▸ **Work task**
Could you reproduce the lines below from the one with "Toggle the Hide chart option" through the one with "This screenshot has height=1244, width=700."? Keep both ends and add nothing.
:: Exercise inputs
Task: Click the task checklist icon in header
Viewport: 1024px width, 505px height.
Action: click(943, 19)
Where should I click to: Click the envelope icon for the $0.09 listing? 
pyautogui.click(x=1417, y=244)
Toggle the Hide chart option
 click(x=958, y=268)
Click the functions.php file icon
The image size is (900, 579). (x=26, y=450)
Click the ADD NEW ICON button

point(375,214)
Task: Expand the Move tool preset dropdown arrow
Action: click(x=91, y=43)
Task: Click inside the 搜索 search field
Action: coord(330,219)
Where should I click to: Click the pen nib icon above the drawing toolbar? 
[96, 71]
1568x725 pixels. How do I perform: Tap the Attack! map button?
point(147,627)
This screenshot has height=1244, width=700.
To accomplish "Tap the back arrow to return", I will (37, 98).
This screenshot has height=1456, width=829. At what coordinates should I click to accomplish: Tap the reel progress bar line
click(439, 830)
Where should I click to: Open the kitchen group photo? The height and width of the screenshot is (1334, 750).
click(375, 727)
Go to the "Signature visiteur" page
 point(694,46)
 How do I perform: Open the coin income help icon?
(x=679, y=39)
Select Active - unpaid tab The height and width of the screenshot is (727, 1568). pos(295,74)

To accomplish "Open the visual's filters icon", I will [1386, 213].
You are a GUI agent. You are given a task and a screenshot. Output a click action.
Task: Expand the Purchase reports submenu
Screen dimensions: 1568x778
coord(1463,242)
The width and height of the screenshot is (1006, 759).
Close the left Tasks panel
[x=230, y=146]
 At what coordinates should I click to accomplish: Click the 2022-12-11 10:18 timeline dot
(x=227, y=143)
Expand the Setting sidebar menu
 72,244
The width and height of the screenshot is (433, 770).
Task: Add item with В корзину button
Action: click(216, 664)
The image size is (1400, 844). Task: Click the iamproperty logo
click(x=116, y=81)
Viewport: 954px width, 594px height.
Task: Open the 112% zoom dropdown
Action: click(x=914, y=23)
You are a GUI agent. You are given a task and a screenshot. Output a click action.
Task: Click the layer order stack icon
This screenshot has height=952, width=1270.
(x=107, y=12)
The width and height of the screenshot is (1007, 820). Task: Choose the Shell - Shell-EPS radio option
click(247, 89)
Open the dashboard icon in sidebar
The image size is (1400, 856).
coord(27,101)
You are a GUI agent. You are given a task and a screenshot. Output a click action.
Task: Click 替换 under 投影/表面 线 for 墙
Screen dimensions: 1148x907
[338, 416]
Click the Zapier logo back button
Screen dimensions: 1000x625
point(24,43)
::::
▸ **Result of the exercise**
Toggle the Hide chart option
 click(x=958, y=268)
Click the functions.php file icon
The image size is (900, 579). (x=26, y=450)
Click the ADD NEW ICON button

point(375,214)
Task: Expand the Move tool preset dropdown arrow
Action: click(x=91, y=43)
Task: Click inside the 搜索 search field
Action: coord(330,219)
Where should I click to: Click the pen nib icon above the drawing toolbar? 
[96, 71]
1568x725 pixels. How do I perform: Tap the Attack! map button?
point(147,627)
This screenshot has height=1244, width=700.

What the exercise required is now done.